Zeke turns his head and glares, though Alyvia doesn’t seem to be scared of him. “She’s immortal, from the wrong side of the sea. The only thing she seeks is to die, correct? Why else would she come all this way? Char found her anger to be of interest because not many people are ready to die yet she tried to complete an impossible task.” He whips his head back in my direction. “Whoever turned you into this clearly forgot about the willpower that lingers long after the soul is removed. It kills your ability to die with your original state, but does not dismiss who the person is.”
A scoff leaves me. Zeke must have few interactions with immortals if he truly believes that nonsense. Every fiber that bound our mortal soul to us is severed, creating a divide. It’s like knowing what an emotion is because it was felt and suddenly being dull to it. While I can still experience emotions, just like my anger at him right now, it’s not the same as it was before. Without having gone through the process of losing his soul, Zeke has no idea what it’s like to be an immortal.

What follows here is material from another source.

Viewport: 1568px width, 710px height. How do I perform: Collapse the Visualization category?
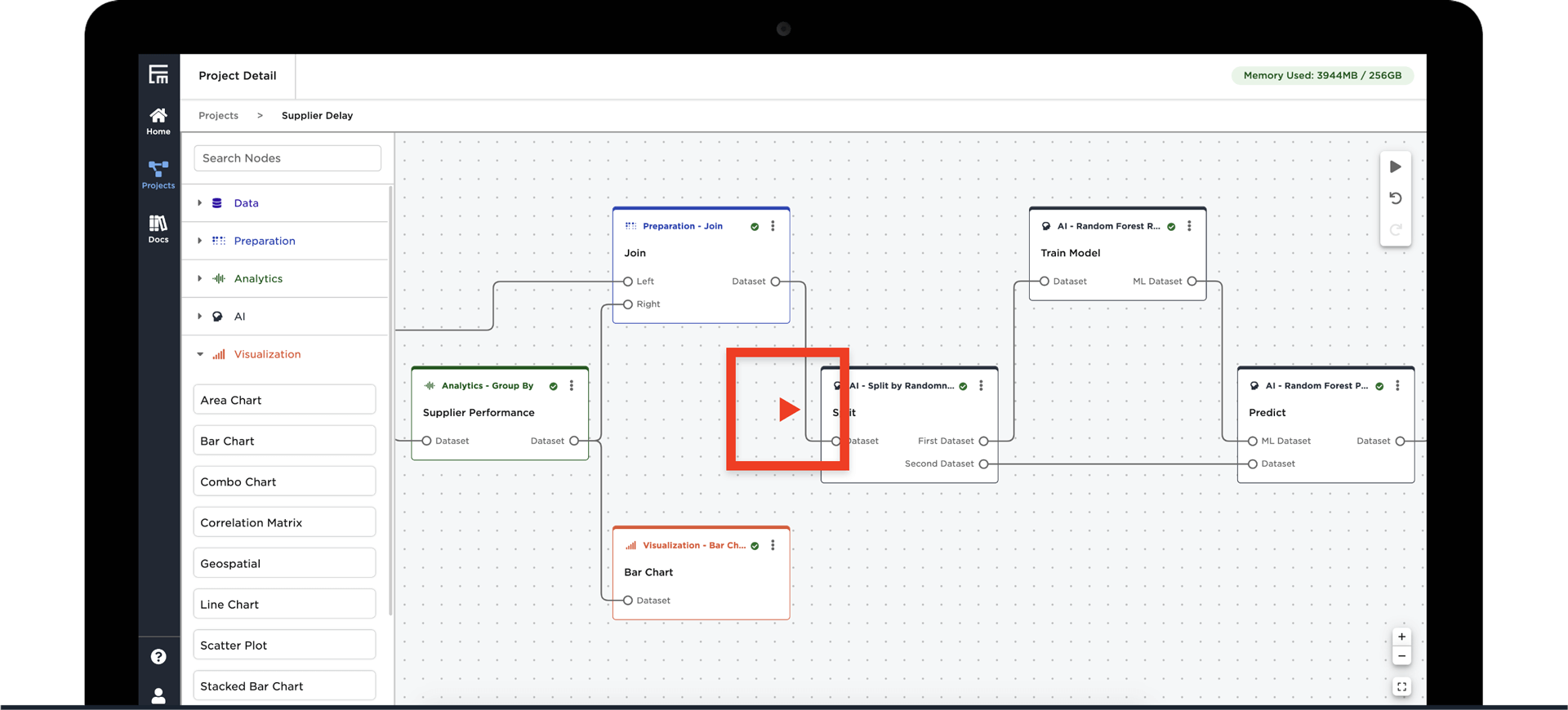pyautogui.click(x=200, y=354)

“You don’t agree?” he taunts.
Does he want to pick a fight right now? Is this why everyone thinks he’s a dick? “Lose your soul then come tell me how it works.”
A collective intake of breath can be heard from the kitchen staff. Zeke merely shakes his head with a bored expression. “Maybe one day I will.” He tilts his head. “Then again, if I’m able to tell you, wouldn’t you have to be alive to do so? For someone wanting to die, maybe don’t promote challenges you have no wish to keep up with.”
My back teeth clench once again. The air seems to vibrate in the room, rattling everything right as the awful taste of ash floods my mouth again. Fuck. The weight of my blade I left at the door suddenly descends in my hand; a horrible screeching noise as the blade drags against the tile at my feet.